What you are asked to do.
Retype the entries below without any change, starting at the line that contains "coordinates (404, 703)." and ending after the line that contains "pyautogui.click(x=2122, y=109)".

Dataset content.

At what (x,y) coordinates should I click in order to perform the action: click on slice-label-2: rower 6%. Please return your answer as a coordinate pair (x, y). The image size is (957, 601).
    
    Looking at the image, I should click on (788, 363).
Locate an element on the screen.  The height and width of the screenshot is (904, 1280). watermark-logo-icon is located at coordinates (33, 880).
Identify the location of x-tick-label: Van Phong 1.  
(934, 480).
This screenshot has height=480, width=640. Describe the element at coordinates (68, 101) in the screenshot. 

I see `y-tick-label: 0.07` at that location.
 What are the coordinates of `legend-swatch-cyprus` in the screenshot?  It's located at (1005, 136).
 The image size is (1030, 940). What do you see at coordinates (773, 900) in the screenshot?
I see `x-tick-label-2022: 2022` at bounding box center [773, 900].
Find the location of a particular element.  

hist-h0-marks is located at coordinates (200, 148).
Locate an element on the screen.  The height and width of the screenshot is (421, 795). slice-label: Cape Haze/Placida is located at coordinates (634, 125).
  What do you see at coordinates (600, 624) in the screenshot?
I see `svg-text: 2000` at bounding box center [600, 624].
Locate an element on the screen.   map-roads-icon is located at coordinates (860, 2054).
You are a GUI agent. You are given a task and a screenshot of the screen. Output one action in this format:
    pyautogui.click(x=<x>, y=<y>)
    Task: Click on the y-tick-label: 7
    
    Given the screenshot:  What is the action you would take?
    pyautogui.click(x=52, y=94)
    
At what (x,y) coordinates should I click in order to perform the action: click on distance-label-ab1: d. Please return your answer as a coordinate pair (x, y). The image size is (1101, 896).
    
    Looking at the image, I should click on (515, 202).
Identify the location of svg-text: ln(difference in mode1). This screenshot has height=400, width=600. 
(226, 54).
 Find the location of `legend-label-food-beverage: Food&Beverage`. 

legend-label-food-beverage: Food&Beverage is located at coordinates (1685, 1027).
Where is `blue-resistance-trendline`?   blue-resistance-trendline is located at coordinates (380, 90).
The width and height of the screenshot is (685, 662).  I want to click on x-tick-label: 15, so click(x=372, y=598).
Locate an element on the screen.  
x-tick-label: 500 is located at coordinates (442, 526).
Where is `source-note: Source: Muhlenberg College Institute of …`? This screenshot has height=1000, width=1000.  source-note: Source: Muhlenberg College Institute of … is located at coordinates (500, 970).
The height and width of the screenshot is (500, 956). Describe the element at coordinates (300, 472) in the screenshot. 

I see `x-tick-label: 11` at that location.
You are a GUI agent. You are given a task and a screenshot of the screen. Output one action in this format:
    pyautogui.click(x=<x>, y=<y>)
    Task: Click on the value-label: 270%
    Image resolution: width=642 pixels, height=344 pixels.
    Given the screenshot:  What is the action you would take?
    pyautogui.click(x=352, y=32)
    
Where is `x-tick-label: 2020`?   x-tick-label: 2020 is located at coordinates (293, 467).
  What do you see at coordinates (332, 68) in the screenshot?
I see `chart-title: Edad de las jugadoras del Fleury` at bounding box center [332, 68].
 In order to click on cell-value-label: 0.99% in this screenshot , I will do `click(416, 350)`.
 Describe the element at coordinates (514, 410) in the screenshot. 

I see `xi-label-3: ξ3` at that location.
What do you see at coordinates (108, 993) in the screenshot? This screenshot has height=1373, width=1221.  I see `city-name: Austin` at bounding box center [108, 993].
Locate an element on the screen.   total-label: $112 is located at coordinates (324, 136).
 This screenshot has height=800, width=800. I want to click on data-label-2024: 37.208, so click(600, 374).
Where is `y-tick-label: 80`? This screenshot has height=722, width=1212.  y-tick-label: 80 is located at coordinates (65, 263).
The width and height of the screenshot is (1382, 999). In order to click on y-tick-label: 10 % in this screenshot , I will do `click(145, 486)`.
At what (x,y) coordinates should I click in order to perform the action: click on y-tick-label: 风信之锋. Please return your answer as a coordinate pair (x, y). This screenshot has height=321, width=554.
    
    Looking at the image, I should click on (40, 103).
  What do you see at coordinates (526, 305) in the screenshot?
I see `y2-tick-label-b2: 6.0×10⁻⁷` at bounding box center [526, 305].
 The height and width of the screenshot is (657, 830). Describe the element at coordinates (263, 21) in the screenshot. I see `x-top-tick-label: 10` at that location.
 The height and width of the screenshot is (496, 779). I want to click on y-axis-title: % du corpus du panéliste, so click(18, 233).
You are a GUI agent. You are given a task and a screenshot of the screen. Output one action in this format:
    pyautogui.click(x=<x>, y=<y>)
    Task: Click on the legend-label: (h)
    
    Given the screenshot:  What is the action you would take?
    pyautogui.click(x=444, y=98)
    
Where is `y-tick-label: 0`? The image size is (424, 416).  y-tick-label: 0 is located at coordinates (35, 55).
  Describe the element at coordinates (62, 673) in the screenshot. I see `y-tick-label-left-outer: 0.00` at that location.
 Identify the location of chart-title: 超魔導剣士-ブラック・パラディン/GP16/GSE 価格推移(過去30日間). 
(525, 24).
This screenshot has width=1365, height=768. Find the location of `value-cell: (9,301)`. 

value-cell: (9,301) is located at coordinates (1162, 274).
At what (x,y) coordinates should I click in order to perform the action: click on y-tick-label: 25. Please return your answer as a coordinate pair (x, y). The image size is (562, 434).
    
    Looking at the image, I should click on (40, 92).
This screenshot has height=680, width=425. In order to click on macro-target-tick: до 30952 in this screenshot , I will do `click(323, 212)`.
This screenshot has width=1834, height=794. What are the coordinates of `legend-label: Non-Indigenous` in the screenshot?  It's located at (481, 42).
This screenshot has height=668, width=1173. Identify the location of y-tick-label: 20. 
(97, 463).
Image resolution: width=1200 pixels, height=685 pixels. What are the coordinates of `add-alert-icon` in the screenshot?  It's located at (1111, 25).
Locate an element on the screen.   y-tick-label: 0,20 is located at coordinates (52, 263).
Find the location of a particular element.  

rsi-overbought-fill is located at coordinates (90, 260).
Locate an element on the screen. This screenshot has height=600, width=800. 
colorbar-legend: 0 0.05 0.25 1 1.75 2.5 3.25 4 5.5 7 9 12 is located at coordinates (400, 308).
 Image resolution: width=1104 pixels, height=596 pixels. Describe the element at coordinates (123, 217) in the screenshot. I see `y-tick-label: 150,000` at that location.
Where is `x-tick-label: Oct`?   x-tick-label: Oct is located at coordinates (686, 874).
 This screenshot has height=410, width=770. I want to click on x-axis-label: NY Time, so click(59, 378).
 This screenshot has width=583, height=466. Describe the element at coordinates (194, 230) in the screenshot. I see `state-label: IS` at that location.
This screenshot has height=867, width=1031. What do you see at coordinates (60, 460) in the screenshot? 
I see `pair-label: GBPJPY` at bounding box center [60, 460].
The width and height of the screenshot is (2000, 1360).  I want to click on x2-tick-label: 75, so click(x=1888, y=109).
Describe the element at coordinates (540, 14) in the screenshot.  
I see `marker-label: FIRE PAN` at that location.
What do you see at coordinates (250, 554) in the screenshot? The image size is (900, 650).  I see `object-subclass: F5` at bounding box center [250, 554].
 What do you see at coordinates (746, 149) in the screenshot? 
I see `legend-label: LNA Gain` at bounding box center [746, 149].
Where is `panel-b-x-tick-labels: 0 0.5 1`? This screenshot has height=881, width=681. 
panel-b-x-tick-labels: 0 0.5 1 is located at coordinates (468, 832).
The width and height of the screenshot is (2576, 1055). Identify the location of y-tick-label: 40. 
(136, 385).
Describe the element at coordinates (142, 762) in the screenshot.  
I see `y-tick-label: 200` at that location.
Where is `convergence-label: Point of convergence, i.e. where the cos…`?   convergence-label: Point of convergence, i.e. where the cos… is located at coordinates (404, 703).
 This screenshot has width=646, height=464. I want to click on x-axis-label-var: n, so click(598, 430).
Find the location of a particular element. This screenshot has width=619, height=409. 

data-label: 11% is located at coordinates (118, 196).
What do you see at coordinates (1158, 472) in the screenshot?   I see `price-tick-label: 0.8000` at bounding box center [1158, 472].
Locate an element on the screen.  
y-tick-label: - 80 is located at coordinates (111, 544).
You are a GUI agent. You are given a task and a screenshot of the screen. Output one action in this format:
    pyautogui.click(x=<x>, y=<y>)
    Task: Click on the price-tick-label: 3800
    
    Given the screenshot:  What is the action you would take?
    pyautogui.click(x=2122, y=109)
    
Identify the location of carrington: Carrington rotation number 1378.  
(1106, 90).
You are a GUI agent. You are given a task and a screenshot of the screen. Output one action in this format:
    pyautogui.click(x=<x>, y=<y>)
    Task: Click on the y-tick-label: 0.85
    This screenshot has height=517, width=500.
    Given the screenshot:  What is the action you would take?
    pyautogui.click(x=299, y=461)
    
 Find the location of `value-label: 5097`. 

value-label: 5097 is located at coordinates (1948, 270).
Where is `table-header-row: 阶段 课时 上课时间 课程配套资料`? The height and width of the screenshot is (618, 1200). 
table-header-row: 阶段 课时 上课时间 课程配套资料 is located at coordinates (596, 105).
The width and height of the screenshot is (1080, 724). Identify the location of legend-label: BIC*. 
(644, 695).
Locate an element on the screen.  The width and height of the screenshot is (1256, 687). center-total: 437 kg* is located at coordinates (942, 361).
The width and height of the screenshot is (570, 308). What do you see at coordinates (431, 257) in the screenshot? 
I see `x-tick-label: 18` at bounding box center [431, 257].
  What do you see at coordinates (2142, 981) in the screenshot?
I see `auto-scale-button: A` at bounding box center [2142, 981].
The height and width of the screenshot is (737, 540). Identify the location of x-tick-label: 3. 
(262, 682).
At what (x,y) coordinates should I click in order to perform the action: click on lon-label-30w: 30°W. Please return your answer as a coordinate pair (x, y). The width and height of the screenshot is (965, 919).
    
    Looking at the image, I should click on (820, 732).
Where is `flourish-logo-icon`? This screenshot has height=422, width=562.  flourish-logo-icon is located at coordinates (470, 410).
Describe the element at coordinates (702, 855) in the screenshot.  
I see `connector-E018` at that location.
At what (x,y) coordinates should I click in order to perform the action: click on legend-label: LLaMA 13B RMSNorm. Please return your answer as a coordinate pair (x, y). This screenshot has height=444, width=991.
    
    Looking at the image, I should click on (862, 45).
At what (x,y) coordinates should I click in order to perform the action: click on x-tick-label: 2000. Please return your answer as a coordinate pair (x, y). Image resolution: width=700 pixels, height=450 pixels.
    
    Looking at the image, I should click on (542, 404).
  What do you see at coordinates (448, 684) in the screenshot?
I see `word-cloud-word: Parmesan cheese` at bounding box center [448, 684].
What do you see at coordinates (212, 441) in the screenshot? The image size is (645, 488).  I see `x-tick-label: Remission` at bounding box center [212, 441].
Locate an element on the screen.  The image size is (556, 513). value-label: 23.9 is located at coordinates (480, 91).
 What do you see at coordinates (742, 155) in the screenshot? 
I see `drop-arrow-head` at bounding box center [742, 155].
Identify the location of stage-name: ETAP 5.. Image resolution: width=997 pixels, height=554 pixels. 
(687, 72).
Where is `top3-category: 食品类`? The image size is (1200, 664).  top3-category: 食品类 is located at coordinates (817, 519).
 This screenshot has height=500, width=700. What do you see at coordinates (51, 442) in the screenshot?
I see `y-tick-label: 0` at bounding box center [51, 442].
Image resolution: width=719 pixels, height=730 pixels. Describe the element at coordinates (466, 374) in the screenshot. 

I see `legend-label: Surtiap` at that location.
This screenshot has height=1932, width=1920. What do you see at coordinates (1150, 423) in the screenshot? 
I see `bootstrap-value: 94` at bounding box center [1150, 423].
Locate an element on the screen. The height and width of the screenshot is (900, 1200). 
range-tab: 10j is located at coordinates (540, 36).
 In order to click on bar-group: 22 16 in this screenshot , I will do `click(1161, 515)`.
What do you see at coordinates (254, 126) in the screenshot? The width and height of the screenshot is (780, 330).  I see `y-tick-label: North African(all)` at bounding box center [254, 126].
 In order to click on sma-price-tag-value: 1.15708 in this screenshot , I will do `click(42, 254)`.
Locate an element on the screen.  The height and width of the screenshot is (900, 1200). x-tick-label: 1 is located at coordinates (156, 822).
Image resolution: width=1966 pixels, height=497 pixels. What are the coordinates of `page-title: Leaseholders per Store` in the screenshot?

Expected output.
Where is `convergence-label: Point of convergence, i.e. where the cos…`?   convergence-label: Point of convergence, i.e. where the cos… is located at coordinates (404, 703).
 This screenshot has width=646, height=464. I want to click on x-axis-label-var: n, so click(598, 430).
Find the location of a particular element. This screenshot has width=619, height=409. 

data-label: 11% is located at coordinates (118, 196).
What do you see at coordinates (1158, 472) in the screenshot?   I see `price-tick-label: 0.8000` at bounding box center [1158, 472].
Locate an element on the screen.  
y-tick-label: - 80 is located at coordinates (111, 544).
You are a GUI agent. You are given a task and a screenshot of the screen. Output one action in this format:
    pyautogui.click(x=<x>, y=<y>)
    Task: Click on the price-tick-label: 3800
    
    Given the screenshot:  What is the action you would take?
    pyautogui.click(x=2122, y=109)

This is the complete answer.